Would you return, word for word, the lines of the data below from the line with "configs (66, 581)" through the line with "[Search…] (365, 204)", and no others?

[Material for this exercise — start]

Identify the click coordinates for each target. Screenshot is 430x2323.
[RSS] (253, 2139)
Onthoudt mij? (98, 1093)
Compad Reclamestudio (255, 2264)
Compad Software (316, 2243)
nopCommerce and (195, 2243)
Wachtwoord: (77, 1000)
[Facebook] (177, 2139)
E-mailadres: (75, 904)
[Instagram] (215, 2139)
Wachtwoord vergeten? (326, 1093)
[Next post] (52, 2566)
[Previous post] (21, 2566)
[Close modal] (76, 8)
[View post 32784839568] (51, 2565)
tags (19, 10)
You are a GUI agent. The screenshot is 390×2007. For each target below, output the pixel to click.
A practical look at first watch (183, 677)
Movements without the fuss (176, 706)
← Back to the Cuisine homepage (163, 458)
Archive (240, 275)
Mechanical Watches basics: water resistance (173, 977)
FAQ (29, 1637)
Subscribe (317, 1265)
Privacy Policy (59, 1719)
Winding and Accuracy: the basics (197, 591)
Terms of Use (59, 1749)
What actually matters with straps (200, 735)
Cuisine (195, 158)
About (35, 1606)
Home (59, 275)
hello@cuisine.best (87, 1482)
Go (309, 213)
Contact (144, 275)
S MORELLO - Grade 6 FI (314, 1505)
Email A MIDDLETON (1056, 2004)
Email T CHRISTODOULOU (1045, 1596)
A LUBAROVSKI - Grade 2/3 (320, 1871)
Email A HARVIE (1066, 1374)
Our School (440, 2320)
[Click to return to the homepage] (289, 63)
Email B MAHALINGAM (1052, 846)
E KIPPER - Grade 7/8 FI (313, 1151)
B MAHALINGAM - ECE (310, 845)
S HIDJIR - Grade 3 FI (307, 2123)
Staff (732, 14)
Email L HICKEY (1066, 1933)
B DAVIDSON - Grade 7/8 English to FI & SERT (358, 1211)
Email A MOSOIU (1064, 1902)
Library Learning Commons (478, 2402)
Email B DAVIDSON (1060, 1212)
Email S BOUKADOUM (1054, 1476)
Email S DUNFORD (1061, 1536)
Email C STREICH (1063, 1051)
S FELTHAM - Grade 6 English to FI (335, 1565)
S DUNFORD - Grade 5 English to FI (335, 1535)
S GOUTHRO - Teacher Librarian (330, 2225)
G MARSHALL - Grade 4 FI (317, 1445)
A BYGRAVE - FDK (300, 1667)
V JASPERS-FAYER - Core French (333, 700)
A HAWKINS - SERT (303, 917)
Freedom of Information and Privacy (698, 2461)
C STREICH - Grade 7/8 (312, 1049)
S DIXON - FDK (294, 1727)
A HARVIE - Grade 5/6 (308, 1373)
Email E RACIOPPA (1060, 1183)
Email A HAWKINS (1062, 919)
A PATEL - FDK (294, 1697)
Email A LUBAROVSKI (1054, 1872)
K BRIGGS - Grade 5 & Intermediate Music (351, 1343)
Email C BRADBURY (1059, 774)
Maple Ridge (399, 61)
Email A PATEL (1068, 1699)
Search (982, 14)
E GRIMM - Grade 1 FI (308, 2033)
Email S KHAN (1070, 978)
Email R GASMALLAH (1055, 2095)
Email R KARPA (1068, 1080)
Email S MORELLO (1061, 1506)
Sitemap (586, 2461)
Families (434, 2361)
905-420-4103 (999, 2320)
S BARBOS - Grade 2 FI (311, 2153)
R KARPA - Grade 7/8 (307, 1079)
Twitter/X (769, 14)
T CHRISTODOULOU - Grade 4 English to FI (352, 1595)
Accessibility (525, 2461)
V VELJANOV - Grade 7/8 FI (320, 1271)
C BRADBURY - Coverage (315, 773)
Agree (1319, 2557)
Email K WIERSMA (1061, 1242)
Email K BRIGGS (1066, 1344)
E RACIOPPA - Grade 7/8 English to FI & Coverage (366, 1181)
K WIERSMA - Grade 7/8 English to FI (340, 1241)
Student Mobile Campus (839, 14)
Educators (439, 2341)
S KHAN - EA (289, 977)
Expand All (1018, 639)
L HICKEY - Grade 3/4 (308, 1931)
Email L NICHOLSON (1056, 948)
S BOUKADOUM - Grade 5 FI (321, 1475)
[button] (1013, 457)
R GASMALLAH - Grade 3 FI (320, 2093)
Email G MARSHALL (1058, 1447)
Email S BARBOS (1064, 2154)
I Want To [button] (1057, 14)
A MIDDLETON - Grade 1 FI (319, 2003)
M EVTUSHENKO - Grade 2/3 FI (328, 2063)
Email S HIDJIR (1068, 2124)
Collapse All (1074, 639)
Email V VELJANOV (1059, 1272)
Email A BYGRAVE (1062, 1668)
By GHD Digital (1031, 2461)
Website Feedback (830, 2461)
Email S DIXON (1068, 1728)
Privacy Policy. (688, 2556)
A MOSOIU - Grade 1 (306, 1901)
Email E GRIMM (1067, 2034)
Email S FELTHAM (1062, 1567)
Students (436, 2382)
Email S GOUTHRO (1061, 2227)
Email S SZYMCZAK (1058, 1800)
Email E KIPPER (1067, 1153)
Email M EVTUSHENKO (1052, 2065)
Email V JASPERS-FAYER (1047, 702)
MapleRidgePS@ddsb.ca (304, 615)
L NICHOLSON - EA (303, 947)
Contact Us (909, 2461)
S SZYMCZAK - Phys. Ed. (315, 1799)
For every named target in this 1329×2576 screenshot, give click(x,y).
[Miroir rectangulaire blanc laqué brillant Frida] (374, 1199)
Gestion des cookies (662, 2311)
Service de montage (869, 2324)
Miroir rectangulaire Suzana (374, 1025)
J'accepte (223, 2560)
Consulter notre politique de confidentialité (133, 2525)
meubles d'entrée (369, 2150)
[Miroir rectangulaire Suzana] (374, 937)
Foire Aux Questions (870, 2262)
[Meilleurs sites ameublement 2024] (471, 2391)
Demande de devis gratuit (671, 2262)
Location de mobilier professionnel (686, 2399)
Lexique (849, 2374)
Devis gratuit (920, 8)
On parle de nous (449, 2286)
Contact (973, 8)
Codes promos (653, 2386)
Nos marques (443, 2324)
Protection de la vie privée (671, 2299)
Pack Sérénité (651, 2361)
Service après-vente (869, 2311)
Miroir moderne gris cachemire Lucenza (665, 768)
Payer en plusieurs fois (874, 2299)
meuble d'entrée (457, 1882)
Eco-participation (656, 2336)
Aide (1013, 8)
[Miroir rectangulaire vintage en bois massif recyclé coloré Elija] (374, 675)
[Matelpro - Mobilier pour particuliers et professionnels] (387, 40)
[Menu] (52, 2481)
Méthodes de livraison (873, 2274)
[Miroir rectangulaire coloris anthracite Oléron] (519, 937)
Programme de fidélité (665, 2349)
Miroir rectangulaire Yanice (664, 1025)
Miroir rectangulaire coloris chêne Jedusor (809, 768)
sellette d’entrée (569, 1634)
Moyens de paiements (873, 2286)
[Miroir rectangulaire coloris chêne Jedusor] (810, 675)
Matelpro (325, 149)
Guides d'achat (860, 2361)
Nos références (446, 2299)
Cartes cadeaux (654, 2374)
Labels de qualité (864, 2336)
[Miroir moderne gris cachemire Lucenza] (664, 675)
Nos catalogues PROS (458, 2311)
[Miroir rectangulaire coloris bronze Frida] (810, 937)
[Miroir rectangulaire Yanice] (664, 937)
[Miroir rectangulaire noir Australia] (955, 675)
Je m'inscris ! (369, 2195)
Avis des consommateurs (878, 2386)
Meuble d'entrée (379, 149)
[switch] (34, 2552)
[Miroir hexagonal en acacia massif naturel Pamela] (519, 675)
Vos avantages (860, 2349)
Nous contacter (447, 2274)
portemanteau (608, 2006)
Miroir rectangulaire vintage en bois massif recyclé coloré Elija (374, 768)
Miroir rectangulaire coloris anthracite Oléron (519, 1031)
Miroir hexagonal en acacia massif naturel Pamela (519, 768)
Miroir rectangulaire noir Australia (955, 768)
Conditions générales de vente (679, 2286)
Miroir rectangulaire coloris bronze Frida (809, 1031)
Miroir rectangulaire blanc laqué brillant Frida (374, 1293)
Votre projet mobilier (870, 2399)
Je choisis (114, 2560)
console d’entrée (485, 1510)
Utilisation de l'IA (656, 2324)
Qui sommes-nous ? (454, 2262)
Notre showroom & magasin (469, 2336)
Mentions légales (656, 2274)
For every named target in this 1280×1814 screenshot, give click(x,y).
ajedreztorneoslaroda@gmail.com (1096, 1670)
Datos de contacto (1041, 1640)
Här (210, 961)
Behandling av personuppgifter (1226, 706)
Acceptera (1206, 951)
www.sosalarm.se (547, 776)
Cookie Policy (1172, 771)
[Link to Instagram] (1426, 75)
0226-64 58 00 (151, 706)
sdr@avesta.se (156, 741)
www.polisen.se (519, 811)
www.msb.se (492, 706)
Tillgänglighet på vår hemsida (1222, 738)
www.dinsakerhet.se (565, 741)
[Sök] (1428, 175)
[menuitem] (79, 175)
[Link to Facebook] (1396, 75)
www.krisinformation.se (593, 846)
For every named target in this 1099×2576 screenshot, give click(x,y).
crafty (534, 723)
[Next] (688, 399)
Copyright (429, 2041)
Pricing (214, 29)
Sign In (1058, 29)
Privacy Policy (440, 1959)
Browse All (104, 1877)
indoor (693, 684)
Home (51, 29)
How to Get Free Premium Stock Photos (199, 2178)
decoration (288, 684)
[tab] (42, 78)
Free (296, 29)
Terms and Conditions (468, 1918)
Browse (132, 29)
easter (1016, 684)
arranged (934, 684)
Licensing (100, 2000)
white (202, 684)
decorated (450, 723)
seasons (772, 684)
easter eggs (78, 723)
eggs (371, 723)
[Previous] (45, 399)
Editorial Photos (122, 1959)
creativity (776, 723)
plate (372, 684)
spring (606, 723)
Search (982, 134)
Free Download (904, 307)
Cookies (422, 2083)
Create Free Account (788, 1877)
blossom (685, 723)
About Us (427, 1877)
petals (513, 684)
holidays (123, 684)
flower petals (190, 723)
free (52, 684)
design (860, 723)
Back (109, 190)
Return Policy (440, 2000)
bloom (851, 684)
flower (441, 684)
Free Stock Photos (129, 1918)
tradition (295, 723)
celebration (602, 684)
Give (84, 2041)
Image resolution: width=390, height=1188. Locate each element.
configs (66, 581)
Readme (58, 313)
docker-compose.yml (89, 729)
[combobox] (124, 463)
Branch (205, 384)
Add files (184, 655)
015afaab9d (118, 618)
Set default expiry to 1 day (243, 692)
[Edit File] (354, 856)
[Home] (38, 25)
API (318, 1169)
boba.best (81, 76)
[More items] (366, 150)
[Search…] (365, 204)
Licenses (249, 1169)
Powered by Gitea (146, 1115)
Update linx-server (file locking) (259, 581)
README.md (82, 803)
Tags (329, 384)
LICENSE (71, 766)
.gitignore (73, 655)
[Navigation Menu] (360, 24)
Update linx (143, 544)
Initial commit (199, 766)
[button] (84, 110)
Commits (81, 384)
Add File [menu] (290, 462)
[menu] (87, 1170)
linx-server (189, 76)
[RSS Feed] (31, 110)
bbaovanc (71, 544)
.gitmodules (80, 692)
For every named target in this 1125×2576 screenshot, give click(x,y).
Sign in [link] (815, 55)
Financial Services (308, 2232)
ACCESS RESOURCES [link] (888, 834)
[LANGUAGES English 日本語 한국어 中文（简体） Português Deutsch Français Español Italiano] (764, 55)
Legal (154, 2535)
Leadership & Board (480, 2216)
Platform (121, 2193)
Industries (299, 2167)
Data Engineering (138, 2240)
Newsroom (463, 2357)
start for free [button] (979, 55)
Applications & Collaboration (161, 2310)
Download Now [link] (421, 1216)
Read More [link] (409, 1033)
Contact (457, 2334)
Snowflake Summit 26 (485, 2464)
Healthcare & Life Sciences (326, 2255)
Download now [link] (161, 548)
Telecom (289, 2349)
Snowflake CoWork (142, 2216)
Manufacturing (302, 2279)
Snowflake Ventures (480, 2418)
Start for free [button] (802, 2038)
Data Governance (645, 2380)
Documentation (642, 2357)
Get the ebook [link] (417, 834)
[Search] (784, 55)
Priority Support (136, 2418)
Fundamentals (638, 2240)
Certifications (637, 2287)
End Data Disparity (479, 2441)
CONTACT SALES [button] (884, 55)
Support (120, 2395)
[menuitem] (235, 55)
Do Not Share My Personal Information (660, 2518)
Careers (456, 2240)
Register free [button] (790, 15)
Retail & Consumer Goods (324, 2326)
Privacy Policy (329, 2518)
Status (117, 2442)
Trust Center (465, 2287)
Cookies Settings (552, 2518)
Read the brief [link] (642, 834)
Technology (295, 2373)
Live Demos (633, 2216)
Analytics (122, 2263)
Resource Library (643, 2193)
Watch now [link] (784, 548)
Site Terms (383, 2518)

[Material for this exercise — finish]

Task result:
configs (66, 581)
Readme (58, 313)
docker-compose.yml (89, 729)
[combobox] (124, 463)
Branch (205, 384)
Add files (184, 655)
015afaab9d (118, 618)
Set default expiry to 1 day (243, 692)
[Edit File] (354, 856)
[Home] (38, 25)
API (318, 1169)
boba.best (81, 76)
[More items] (366, 150)
[Search…] (365, 204)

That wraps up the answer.